In [1]:
import os
from glob import glob
import json
from collections import defaultdict
import random
import numpy as np
from gensim.models import KeyedVectors
from gensim.scripts.glove2word2vec import glove2word2vec
from nltk.tokenize import word_tokenize
from src.dataio.utils import is_number, get_word_from_text, find_nth
from collections import Counter

### Split data

In [5]:
text_files = sorted(glob(os.path.join("clean_data/ie_data", "*.txt")))
split_dir = "splits"
if not os.path.isdir(split_dir):
    os.makedirs(split_dir)

templates = defaultdict(list)

for tf in text_files:
    with open(tf, "r", encoding="utf-8") as f:
        d = json.load(f)
        templates[d["company"]].append(os.path.basename(tf).split(".")[0])
        
data_size = len(templates.keys())
n_train = int(0.6 * data_size)
n_val = int(0.2 * data_size)
n_test = data_size - n_train - n_val

companies = sorted(templates.keys())
random.seed(0)
random.shuffle(companies)

train_companies = companies[:n_train]
val_companies = companies[n_train:n_train+n_val]
test_companies = companies[-n_test:]

def distribute_files(templates, companies, max_samples):
    files = []
    for company in companies:
        docs = templates[company]
        random.seed(0)
        random.shuffle(docs)
        files += docs[:max_samples]
    return files

max_samples = 10
train_files = distribute_files(templates, train_companies, max_samples)
val_files = distribute_files(templates, val_companies, max_samples)
test_files = distribute_files(templates, test_companies, max_samples)
print(len(train_files), len(val_files), len(test_files))
print(len(train_files) + len(val_files) + len(test_files))
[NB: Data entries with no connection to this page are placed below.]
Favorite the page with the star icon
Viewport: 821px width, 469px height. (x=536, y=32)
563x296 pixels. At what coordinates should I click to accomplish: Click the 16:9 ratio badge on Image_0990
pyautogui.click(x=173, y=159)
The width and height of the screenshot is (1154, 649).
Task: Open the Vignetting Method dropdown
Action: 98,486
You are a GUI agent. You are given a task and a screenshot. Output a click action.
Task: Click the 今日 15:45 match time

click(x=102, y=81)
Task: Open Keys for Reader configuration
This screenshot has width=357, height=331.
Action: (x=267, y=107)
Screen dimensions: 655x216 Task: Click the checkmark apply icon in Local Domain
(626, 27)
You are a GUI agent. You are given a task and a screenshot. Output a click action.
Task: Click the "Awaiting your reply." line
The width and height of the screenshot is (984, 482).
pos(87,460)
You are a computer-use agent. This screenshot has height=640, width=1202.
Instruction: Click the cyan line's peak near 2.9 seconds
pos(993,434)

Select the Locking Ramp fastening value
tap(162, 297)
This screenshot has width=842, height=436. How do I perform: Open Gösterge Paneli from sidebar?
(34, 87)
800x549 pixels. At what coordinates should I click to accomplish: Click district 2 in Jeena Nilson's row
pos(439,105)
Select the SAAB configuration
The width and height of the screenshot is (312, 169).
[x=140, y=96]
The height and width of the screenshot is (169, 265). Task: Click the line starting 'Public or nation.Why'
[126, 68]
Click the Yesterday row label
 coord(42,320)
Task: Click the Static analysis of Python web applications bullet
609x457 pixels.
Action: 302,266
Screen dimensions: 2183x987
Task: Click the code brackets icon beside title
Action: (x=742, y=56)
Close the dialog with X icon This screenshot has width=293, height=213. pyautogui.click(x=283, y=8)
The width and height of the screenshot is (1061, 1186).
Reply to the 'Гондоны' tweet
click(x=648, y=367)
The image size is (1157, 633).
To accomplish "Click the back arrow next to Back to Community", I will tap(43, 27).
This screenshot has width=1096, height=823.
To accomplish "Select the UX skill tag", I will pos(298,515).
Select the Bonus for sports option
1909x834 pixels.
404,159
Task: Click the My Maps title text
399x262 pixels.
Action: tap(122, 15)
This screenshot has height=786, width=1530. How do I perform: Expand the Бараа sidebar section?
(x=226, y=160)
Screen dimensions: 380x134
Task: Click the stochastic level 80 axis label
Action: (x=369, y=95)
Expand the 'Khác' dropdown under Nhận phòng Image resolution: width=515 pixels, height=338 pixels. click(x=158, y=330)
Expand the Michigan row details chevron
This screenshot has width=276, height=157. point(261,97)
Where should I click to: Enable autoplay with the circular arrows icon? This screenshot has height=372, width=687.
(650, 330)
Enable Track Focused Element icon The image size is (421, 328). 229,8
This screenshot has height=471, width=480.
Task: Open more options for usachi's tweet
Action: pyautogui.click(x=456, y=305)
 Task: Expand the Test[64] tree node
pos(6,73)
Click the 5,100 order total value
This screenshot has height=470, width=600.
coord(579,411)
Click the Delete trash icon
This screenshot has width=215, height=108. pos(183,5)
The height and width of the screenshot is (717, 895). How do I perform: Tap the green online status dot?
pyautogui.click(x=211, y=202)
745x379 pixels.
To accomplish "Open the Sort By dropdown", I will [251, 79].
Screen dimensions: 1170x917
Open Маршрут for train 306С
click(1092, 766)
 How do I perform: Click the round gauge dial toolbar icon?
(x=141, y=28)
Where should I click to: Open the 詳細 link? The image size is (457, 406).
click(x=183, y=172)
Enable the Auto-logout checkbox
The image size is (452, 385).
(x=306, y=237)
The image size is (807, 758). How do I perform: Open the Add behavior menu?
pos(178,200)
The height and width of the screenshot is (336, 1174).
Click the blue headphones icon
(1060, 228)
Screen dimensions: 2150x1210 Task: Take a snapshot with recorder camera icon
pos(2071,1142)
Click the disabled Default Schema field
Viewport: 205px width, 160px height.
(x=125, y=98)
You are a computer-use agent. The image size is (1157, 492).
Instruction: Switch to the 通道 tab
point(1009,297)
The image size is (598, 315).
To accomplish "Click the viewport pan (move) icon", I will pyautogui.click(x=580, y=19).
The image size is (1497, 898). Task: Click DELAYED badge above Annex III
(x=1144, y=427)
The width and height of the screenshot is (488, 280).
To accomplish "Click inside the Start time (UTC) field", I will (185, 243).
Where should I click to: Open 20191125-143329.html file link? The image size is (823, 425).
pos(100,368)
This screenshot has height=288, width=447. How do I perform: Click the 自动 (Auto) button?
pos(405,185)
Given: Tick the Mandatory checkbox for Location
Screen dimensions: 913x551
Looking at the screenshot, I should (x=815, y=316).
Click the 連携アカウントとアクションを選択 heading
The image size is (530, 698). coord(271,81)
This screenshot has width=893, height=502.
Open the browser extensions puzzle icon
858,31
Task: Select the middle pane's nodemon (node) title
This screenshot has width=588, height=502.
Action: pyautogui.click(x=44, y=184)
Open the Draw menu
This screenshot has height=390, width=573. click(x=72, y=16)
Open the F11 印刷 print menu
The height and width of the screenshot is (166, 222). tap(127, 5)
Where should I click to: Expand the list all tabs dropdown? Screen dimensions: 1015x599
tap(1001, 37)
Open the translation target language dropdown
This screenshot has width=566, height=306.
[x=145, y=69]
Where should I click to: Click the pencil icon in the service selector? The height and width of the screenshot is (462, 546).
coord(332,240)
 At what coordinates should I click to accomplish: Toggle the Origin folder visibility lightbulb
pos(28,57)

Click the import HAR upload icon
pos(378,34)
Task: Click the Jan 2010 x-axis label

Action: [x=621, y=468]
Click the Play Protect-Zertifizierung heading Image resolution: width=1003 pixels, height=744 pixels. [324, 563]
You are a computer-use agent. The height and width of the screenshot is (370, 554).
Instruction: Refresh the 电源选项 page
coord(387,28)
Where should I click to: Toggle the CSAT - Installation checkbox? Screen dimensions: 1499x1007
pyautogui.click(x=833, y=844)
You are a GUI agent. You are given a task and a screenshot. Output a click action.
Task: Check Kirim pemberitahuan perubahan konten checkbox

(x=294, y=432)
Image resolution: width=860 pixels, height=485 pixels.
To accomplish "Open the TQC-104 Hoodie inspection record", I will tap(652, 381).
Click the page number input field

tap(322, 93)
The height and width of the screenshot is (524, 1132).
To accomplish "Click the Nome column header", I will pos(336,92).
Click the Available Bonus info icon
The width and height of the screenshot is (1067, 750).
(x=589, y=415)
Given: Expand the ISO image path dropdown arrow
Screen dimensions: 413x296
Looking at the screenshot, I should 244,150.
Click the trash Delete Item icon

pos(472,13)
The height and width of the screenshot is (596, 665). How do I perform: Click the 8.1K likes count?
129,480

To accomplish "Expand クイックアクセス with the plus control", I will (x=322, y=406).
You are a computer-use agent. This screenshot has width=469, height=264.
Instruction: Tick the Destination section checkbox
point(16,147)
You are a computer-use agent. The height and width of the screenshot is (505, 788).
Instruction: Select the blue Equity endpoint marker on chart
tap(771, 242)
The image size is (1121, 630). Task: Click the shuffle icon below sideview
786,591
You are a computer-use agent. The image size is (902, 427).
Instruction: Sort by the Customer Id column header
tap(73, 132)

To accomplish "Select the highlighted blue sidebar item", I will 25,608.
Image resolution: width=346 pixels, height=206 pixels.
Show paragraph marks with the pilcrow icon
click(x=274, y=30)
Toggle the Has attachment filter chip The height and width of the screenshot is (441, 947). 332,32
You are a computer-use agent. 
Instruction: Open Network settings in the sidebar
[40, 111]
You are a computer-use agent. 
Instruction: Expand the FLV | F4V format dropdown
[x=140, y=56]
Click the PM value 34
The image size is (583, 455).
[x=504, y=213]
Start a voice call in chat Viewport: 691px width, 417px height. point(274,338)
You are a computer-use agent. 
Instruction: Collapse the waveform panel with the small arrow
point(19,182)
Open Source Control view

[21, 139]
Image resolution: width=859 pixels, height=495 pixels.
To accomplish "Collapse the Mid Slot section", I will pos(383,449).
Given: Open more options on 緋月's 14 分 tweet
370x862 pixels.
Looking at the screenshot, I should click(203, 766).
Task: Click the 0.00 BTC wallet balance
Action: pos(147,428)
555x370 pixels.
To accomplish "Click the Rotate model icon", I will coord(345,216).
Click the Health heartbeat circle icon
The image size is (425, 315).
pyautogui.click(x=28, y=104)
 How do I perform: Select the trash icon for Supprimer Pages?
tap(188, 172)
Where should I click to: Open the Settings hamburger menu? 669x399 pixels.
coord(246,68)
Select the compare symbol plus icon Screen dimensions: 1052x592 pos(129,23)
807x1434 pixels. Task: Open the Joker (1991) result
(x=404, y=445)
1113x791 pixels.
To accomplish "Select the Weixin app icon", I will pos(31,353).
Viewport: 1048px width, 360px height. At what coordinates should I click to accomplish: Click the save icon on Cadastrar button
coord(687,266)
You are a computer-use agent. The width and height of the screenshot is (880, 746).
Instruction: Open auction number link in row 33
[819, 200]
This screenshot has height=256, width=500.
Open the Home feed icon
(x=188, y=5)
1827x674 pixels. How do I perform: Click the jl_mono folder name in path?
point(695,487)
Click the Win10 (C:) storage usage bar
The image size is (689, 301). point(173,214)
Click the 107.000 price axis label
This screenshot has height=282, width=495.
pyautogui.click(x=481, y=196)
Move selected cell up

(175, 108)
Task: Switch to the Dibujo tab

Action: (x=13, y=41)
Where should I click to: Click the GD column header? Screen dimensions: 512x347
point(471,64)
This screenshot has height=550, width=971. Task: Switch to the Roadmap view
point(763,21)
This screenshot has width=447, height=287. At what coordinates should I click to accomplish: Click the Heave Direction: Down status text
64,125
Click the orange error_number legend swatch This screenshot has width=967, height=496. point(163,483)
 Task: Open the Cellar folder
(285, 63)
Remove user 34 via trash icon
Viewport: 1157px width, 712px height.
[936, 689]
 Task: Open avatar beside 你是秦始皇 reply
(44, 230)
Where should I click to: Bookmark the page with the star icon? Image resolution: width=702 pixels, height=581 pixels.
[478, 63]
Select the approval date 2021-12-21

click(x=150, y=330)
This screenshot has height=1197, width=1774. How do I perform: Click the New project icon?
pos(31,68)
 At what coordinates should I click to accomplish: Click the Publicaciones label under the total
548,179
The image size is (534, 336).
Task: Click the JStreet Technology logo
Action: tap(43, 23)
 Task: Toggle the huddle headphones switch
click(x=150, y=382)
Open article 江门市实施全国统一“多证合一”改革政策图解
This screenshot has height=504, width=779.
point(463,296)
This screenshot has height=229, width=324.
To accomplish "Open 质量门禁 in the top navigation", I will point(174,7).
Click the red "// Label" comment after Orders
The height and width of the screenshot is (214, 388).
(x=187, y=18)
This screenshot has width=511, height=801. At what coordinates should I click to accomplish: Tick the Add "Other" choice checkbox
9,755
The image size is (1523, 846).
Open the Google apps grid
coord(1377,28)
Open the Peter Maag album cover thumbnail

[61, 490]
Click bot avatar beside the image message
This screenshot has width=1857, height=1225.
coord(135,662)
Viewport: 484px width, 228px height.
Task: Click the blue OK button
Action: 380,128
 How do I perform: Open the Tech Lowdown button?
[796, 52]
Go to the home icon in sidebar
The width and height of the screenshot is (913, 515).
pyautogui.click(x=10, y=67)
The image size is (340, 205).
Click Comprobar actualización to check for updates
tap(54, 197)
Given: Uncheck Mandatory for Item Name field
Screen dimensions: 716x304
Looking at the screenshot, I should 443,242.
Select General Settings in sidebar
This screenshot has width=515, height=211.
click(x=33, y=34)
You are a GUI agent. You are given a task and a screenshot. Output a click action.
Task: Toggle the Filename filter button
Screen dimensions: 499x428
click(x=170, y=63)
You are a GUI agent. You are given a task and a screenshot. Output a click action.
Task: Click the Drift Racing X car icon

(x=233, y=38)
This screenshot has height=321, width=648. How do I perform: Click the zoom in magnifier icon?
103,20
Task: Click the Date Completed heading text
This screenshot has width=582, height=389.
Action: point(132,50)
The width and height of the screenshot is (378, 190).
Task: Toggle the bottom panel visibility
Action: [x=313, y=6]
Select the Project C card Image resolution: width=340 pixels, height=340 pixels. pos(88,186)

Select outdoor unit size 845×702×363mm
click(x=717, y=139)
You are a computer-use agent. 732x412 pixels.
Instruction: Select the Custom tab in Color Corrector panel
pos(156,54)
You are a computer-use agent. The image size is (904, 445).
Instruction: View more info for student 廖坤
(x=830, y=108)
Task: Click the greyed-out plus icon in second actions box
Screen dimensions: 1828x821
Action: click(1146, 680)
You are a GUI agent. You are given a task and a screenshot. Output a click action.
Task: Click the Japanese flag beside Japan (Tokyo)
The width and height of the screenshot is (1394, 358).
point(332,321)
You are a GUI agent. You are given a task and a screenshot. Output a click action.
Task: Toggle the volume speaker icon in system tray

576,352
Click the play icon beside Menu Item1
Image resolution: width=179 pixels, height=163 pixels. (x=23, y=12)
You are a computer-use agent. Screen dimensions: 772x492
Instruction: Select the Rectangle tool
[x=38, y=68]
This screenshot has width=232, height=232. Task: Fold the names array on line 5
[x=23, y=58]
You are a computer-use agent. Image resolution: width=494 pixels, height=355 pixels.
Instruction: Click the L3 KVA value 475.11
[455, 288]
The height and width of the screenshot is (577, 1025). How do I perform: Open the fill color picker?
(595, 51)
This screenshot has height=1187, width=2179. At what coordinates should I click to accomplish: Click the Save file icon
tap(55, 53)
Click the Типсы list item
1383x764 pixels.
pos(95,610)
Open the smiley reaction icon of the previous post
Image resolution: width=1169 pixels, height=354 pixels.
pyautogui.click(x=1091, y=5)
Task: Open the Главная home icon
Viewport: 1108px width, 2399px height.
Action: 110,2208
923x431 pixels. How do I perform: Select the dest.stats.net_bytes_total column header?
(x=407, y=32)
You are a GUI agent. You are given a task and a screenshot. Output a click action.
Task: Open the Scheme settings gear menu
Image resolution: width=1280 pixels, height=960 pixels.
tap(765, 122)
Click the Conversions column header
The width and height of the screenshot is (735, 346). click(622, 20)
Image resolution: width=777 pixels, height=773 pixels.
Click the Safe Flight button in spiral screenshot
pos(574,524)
with open(os.path.join(split_dir, "train_list.txt"), "w") as f:
    f.write("\n".join(train_files))
with open(os.path.join(split_dir, "val_list.txt"), "w") as f:
    f.write("\n".join(val_files))
with open(os.path.join(split_dir, "test_list.txt"), "w") as f:
    f.write("\n".join(test_files))

In [59]:
split_dir = "splits"
max_vocab = 512
vocabs = Counter()
words = []

with open(os.path.join(split_dir, "train_list.txt"), "r") as f:
    train_files = f.read().splitlines()
for f in train_files:
    with open(os.path.join("ocr_results", "%s.txt"%f), "r") as f:
        lines = f.read().splitlines()
    for line in lines:
        sep = find_nth(line, ",", 8)
        word = get_word_from_text(line[sep+1:]).lower()
        words.append("[NUMBER]" if is_number(word) else word)
vocabs.update(words)

In [60]:
words = [word[0] for word in vocabs.most_common(512)]
words = ["[PAD]", "[UNK]"] + words
with open(os.path.join(split_dir, "vocab.txt"), "w") as f:
    f.write("\n".join(words))

In [15]:
# load the Stanford GloVe model
size = 300
glove_input_file = 'word_embedding/glove.6B/glove.6B.%dd.txt'%size
word2vec_output_file = 'word_embedding/glove.6B.%dd.txt.word2vec'%size
glove2word2vec(glove_input_file, word2vec_output_file)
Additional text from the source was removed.